╭──

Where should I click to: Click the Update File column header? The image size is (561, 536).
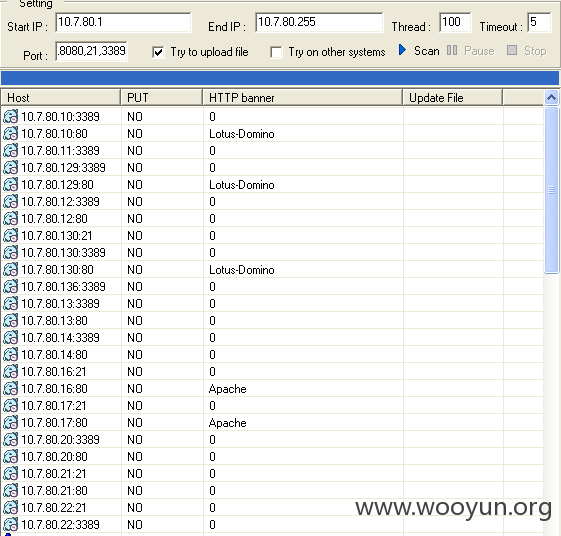[x=453, y=98]
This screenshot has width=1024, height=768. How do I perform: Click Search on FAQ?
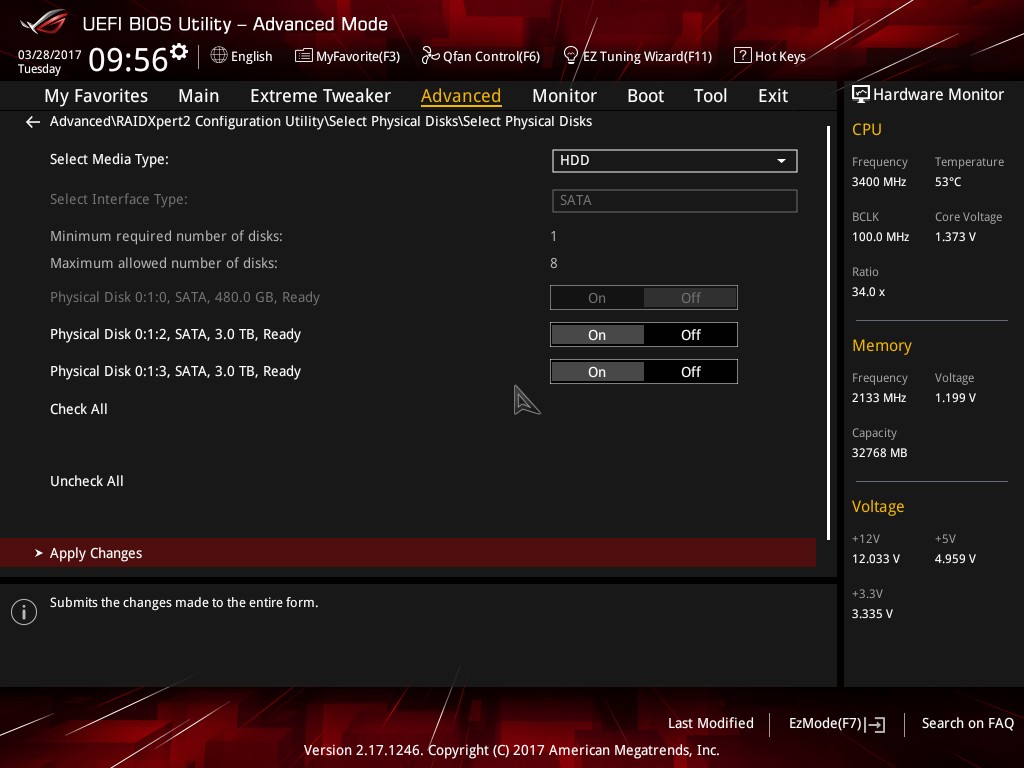click(967, 723)
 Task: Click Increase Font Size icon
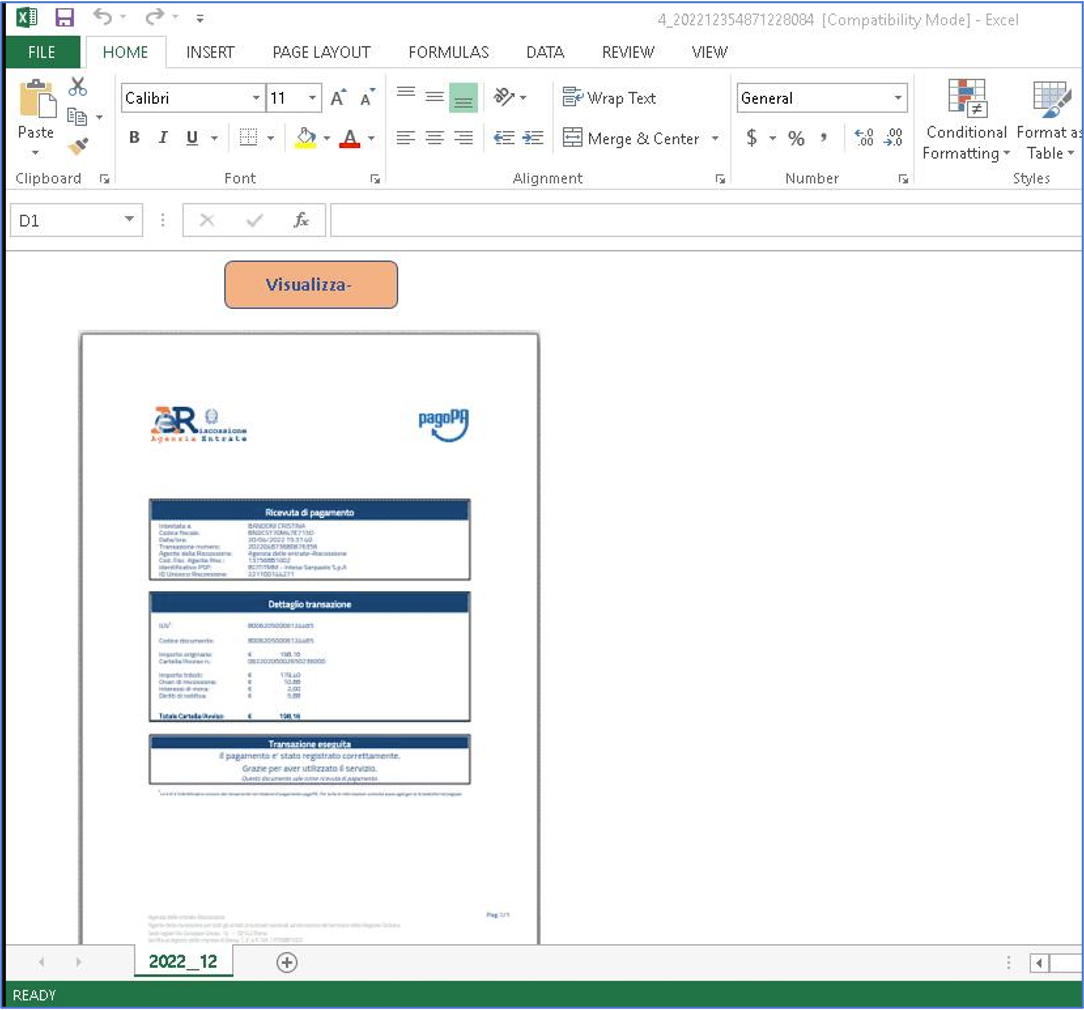tap(337, 97)
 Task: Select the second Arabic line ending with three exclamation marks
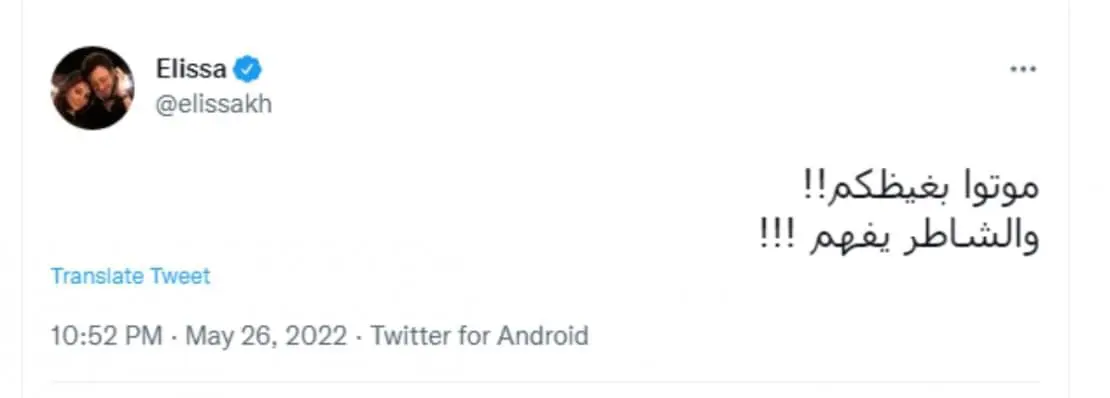tap(899, 236)
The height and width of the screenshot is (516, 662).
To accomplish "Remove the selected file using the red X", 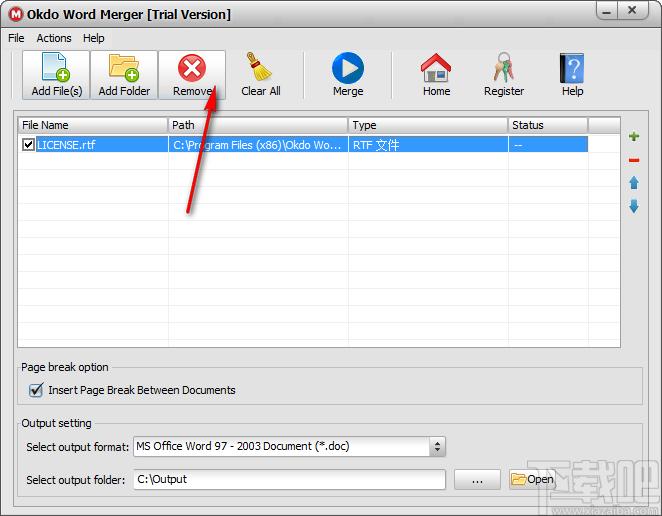I will (x=191, y=75).
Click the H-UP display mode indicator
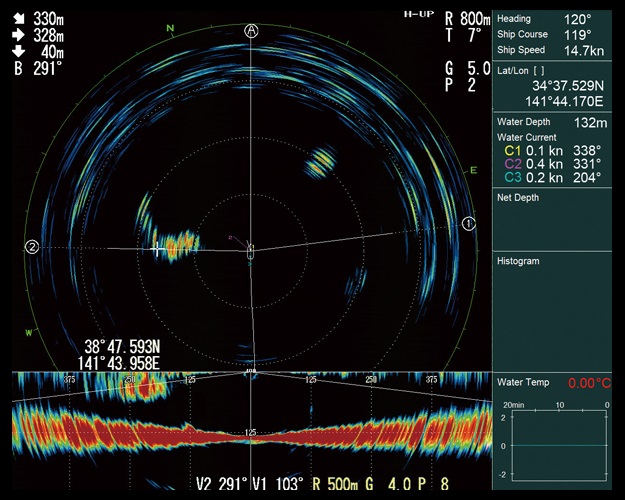625x500 pixels. click(419, 14)
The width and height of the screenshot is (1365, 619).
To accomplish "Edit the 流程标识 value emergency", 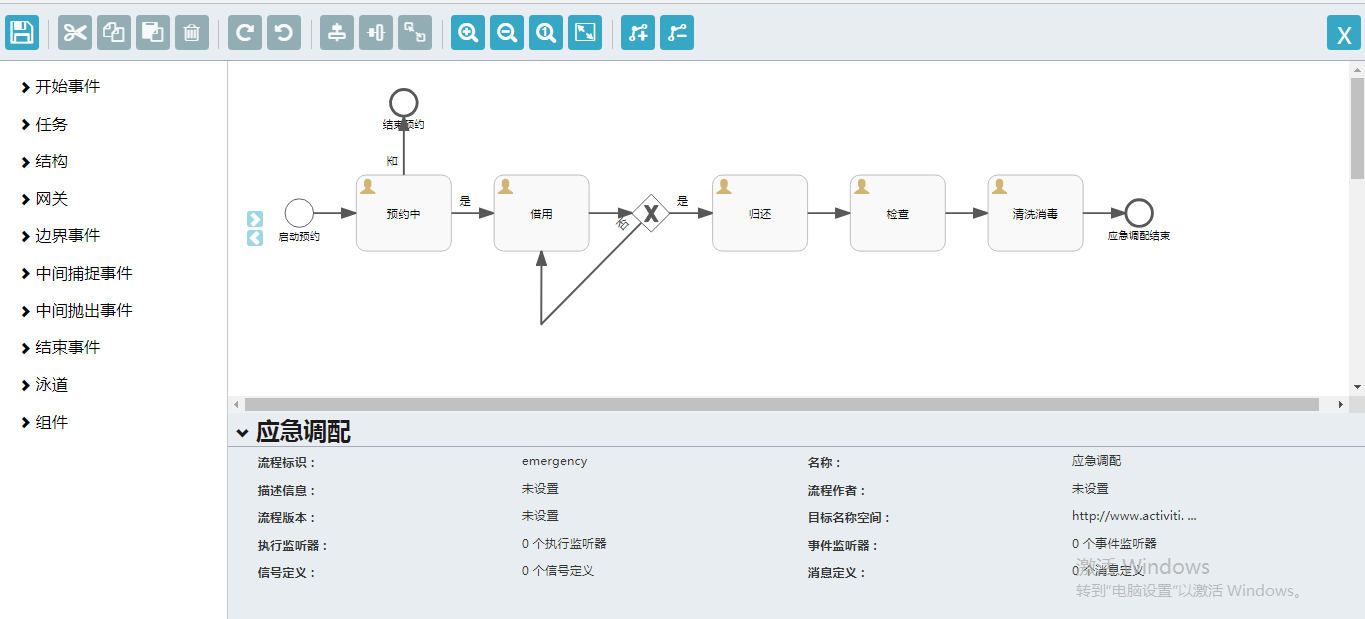I will pos(554,462).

╰──

**ABOUT THIS EXERCISE**
Each line above starting at the one holding "This screenshot has" and ending at the one holding "The height and" should be set down exactly as it stands, both ends included, with no pictures.

**EXERCISE SOLUTION**
This screenshot has width=1024, height=768. How do I perform: Click Search on FAQ?
click(967, 723)
 Task: Click Increase Font Size icon
tap(337, 97)
 Task: Select the second Arabic line ending with three exclamation marks
tap(899, 236)
The height and width of the screenshot is (516, 662).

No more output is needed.